Depending on the material of the scattering member 150, a portion of the laser beam 50 may propagate through the scattering surface 152 into the interior of the scattering member 150 as transmitted radiation 70 (e.g., if the material is translucent). The transmitted radiation 70 then may be further scattered and absorbed within the volume of the scattering member 150, creatin
g additional thermal energy within the scattering member 150. In other embodiments, thermal energy present in the scattering member 150 may radiate away from the scattering surface 152 into the interior volume 118 within the housing body 112, to be absorbed by the housing body 112 and transferred into the ambient environment. In other embodiments, the laser beam 50 may be incident on the scattering surface 152 at multiple incident points.
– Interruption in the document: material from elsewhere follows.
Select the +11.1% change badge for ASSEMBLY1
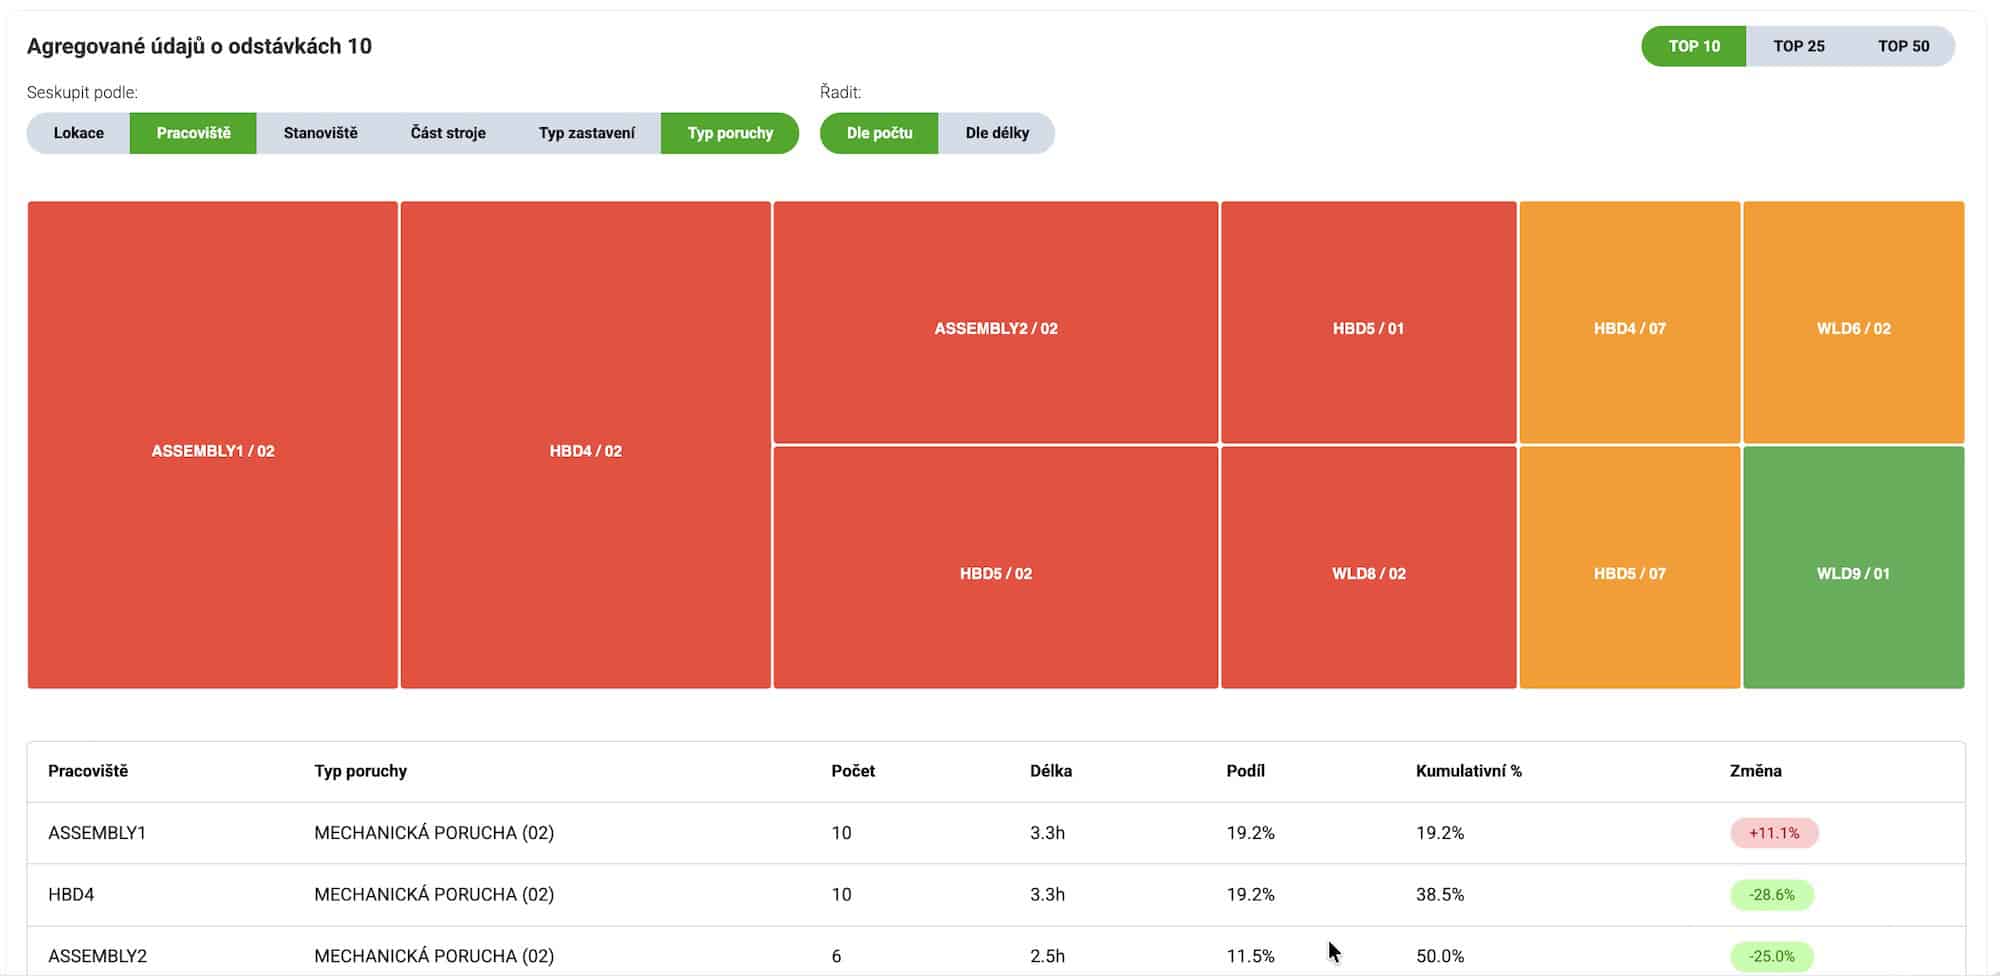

The foregoing is illustrative of embodiments and examples of the invention, and is not to be construed as limiting thereof. Although a few specific embodiments and examples have been described with reference to the drawings, those skilled in the art will readily appreciate that many modifications to the disclosed embodiments and examples, as well as other embodiments, are possible without materially departing from the novel teachings and advantages of the invention. Accordingly, all such modifications to the subject matter described herein are intended to be included within the scope of the invention as defined in the claims. For example, skilled persons will appreciate that the subject matter of any sentence, paragraph, example or embodiment can be combined with subject matter of some or all of the other sentences, paragraphs, examples or embodiments, except where such combinations are mutually exclusive. The scope of the present invention should, therefore, be determined by the following claims, with equivalents of the claims to be included therein.